'Diuretic-resistant' ascites. Observations on pathogenesis.

Hepatic sinusoidal hydrostatic-oncotic balance was measured in 25 patients with alcoholic liver disease and varying severity of sodium retention. Eight patients had diuretic-responsive ascites and 17 patients had diuretic-resistant ascites. Net "transfer pressure," the force theoretically favoring fluid transudation across the hepatic sinusoids, was similar in the diuretic-responsive and diuretic-resistant groups and was unrelated to the fractional excretion of sodium after intravenous administration of furosemide. Fractional sodium excretion was significantly less in resistant than in responsive patients, but kaliuresis after furosemide was similar. Baseline creatinine clearance was similar in the two groups, but maximal oral diuretic therapy caused a significantly steeper rise in serum creatinine concentration in resistant than in responsive patients, despite less weight loss.
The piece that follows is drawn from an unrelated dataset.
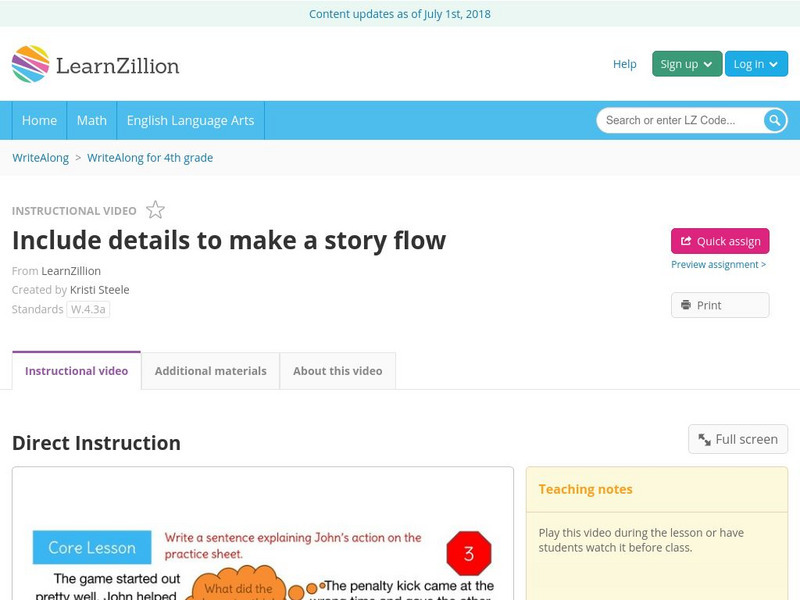Click the printer icon
Viewport: 800px width, 600px height.
click(x=686, y=305)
More marked hepatic sinusoidal hydrostatic-oncotic imbalance was not present in patients with diuretic-resistant ascites. Similar kaliuretic response despite reduced natriuretic response to furosemide suggested that the proximal tubule is the site of enhanced sodium resorption in these patients. Renal insufficiency developing during long-term diuretic treatment is an important factor limiting natriuresis in patients with diuretic-resistant ascites.